begin Dataset extract
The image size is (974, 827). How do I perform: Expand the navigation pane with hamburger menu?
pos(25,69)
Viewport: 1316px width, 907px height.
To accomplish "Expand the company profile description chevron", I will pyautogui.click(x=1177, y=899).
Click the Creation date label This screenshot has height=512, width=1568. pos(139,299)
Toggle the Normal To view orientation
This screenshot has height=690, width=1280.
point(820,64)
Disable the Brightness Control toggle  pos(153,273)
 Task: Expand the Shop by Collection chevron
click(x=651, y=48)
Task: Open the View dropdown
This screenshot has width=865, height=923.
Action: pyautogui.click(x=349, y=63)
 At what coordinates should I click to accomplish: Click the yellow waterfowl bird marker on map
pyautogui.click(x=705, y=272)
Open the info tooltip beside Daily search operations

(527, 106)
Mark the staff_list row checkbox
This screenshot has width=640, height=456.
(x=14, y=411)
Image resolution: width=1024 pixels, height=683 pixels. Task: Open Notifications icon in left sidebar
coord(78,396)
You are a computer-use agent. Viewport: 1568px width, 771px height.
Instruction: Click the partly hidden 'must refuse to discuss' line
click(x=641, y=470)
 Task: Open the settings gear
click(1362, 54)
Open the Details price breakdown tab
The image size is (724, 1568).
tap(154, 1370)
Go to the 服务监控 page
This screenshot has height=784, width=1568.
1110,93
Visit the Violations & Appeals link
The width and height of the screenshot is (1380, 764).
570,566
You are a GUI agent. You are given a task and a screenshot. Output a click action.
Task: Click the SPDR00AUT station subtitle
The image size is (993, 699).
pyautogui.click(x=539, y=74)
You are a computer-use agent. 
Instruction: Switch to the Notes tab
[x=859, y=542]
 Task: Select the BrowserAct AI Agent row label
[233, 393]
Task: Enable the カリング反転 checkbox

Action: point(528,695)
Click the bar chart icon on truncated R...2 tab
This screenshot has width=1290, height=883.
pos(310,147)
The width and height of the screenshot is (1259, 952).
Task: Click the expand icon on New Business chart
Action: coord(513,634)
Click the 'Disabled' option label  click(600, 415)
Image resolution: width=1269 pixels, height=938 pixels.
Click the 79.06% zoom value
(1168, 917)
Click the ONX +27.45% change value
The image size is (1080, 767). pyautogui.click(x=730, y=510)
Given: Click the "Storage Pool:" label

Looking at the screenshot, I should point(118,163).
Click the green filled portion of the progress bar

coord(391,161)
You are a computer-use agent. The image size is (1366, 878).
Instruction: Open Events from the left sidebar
end Dataset extract
=== Exercise instructions ===
Convert the records above into a Markdown table with the columns Row and Line. Each line of the records gets its own numbered row, and blank lines are omitted.

=== Response for this exercise ===
| Row | Line |
|---|---|
| 1 | The image size is (974, 827). How do I perform: Expand the navigation pane with hamburger menu? |
| 2 | pos(25,69) |
| 3 | Viewport: 1316px width, 907px height. |
| 4 | To accomplish "Expand the company profile description chevron", I will pyautogui.click(x=1177, y=899). |
| 5 | Click the Creation date label This screenshot has height=512, width=1568. pos(139,299) |
| 6 | Toggle the Normal To view orientation |
| 7 | This screenshot has height=690, width=1280. |
| 8 | point(820,64) |
| 9 | Disable the Brightness Control toggle  pos(153,273) |
| 10 |  Task: Expand the Shop by Collection chevron |
| 11 | click(x=651, y=48) |
| 12 | Task: Open the View dropdown |
| 13 | This screenshot has width=865, height=923. |
| 14 | Action: pyautogui.click(x=349, y=63) |
| 15 |  At what coordinates should I click to accomplish: Click the yellow waterfowl bird marker on map |
| 16 | pyautogui.click(x=705, y=272) |
| 17 | Open the info tooltip beside Daily search operations |
| 18 | (527, 106) |
| 19 | Mark the staff_list row checkbox |
| 20 | This screenshot has width=640, height=456. |
| 21 | (x=14, y=411) |
| 22 | Image resolution: width=1024 pixels, height=683 pixels. Task: Open Notifications icon in left sidebar |
| 23 | coord(78,396) |
| 24 | You are a computer-use agent. Viewport: 1568px width, 771px height. |
| 25 | Instruction: Click the partly hidden 'must refuse to discuss' line |
| 26 | click(x=641, y=470) |
| 27 |  Task: Open the settings gear |
| 28 | click(1362, 54) |
| 29 | Open the Details price breakdown tab |
| 30 | The image size is (724, 1568). |
| 31 | tap(154, 1370) |
| 32 | Go to the 服务监控 page |
| 33 | This screenshot has height=784, width=1568. |
| 34 | 1110,93 |
| 35 | Visit the Violations & Appeals link |
| 36 | The width and height of the screenshot is (1380, 764). |
| 37 | 570,566 |
| 38 | You are a GUI agent. You are given a task and a screenshot. Output a click action. |
| 39 | Task: Click the SPDR00AUT station subtitle |
| 40 | The image size is (993, 699). |
| 41 | pyautogui.click(x=539, y=74) |
| 42 | You are a computer-use agent.  |
| 43 | Instruction: Switch to the Notes tab |
| 44 | [x=859, y=542] |
| 45 |  Task: Select the BrowserAct AI Agent row label |
| 46 | [233, 393] |
| 47 | Task: Enable the カリング反転 checkbox |
| 48 | Action: point(528,695) |
| 49 | Click the bar chart icon on truncated R...2 tab |
| 50 | This screenshot has width=1290, height=883. |
| 51 | pos(310,147) |
| 52 | The width and height of the screenshot is (1259, 952). |
| 53 | Task: Click the expand icon on New Business chart |
| 54 | Action: coord(513,634) |
| 55 | Click the 'Disabled' option label  click(600, 415) |
| 56 | Image resolution: width=1269 pixels, height=938 pixels. |
| 57 | Click the 79.06% zoom value |
| 58 | (1168, 917) |
| 59 | Click the ONX +27.45% change value |
| 60 | The image size is (1080, 767). pyautogui.click(x=730, y=510) |
| 61 | Given: Click the "Storage Pool:" label |
| 62 | Looking at the screenshot, I should point(118,163). |
| 63 | Click the green filled portion of the progress bar |
| 64 | coord(391,161) |
| 65 | You are a computer-use agent. The image size is (1366, 878). |
| 66 | Instruction: Open Events from the left sidebar |